I am in the process of moving a pet project from PostgreSQL (9.2.2) to SQL Server (2012 Standard).
I've noticed an interesting phenomenon when querying unicode words. Given the definition:
CREATE TABLE [word](
[id] [int] IDENTITY(0,1) NOT NULL,
[value] [nvarchar](255) NULL
);
and the data:
insert into word (value) values (N'ῥύπῳ');
insert into word (value) values (N'ἀπὸ');
insert into word (value) values (N'ἀπό');
insert into word (value) values (N'ἐπὶ');
insert into word (value) values (N'ἐπί');
insert into word (value) values (N'ὑπὸ');
insert into word (value) values (N'ὑπό');
insert into word (value) values (N'πίῃ');
insert into word (value) values (N'λόγους');
insert into word (value) values (N'λόγχῃ');
insert into word (value) values (N'λόγων');
insert into word (value) values (N'ἀλόης');
a query for a particular word will return near matches. For example:
select * from word where value = N'ἀπὸ'
returns:
id value
102137 ῥύπῳ
102141 ἀπὸ
102142 ἀπό
102143 ἐπὶ
102144 ἐπί
102145 ὑπὸ
102146 ὑπό
102147 πίῃ
http://sqlfiddle.com/#!6/1ab66/1
However, the same pattern in PostgreSQL only returns the exact match. How can I get SQL Server to do the same?
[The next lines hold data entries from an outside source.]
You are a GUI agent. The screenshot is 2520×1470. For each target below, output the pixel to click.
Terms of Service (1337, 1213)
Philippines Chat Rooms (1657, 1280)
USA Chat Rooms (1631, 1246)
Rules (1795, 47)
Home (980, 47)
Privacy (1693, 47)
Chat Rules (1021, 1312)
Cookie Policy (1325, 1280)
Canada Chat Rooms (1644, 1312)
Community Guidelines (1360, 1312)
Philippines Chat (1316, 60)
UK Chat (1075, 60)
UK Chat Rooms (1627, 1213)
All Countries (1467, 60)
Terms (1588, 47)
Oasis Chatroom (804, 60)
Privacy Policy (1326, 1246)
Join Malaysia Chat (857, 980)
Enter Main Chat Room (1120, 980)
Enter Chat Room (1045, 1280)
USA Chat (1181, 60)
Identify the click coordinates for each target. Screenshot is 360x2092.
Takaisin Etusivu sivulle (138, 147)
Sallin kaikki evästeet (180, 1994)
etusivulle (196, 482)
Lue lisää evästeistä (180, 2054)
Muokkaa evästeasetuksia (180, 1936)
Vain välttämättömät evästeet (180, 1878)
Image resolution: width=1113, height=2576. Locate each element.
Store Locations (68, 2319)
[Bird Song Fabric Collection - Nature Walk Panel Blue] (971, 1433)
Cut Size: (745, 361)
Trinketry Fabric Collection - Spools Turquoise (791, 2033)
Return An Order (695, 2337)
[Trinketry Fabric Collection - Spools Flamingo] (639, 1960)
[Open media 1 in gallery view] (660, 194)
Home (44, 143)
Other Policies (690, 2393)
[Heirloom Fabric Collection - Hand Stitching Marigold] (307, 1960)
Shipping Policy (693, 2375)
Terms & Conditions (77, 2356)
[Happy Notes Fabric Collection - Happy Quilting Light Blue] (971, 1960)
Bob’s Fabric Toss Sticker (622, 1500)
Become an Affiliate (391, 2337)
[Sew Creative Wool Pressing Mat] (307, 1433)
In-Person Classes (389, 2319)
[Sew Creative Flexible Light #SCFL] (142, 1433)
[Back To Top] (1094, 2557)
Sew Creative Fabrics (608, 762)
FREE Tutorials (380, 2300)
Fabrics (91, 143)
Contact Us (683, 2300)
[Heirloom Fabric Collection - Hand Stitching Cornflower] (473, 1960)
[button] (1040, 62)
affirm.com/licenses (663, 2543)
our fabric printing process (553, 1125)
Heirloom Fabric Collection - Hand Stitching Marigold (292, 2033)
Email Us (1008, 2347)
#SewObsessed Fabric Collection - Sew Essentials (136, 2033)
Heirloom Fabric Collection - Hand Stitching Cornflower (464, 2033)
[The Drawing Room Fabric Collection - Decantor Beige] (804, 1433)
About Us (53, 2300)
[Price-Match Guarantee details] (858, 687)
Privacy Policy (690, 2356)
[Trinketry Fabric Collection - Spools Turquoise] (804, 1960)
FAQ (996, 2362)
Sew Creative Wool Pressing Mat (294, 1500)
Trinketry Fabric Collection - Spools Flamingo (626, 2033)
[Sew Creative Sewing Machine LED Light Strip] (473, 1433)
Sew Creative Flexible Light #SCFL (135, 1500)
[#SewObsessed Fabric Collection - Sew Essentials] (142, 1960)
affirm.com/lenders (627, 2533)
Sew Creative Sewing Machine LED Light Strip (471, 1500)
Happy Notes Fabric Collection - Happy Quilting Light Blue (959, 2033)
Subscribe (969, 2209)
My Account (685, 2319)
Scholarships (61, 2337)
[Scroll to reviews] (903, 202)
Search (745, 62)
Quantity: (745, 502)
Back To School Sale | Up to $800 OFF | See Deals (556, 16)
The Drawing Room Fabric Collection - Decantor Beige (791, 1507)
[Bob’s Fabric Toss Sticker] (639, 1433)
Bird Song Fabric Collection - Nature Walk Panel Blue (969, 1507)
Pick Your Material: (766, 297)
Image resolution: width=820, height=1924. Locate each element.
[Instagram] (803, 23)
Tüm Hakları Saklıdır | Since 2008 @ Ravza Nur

(PostgreSQL fiddle link): http://sqlfiddle.com/#!12/c57a6/1
I have the distinct feeling that I'm missing something, but I'm not quite able to figure out what it is.
The database collation is SQL_Latin1_General_CP1_CI_AS
(which is also the server's collation) on a local installation.
1 Answer 1
The collation determines the comparison semantics.
If I try
CREATE TABLE [word](
[id] [int] IDENTITY(0,1) NOT NULL,
[value] [nvarchar](255) COLLATE Latin1_General_100_CI_AS NULL
);
It only returns ἀπὸ
.
Changing the suffix to AI
for accent insensitive returns ἀπό
also.
On my install I have tried every collation and 1526
return 1
(presumably AS
and BIN
collations), 1264
return 2 rows (presumably AI
) and 1095
return 8
.
From a quick look through this last group looks to include all the SQL
collations and 90
collations whereas all the 100
ones are in the first 2 groups so I presume this is some issue that has been fixed in the 2008 batch of collations. (See What's New in SQL Server 2008 Collations)
Script to try this yourself
DECLARE @Results TABLE
(
Count INT,
Collation SYSNAME
)
SET NOCOUNT ON;
DECLARE @N SYSNAME;
DECLARE @C1 AS CURSOR;
SET @C1 = CURSOR FAST_FORWARD FOR
SELECT name
FROM sys.fn_helpcollations();
OPEN @C1;
FETCH NEXT FROM @C1 INTO @N ;
WHILE @@FETCH_STATUS = 0
BEGIN
INSERT @Results
EXEC('SELECT COUNT(*), ''' + @N + ''' from word where value = N''ἀπὸ'' COLLATE ' + @N)
FETCH NEXT FROM @C1 INTO @N ;
END
SELECT *
FROM @Results
ORDER BY Count DESC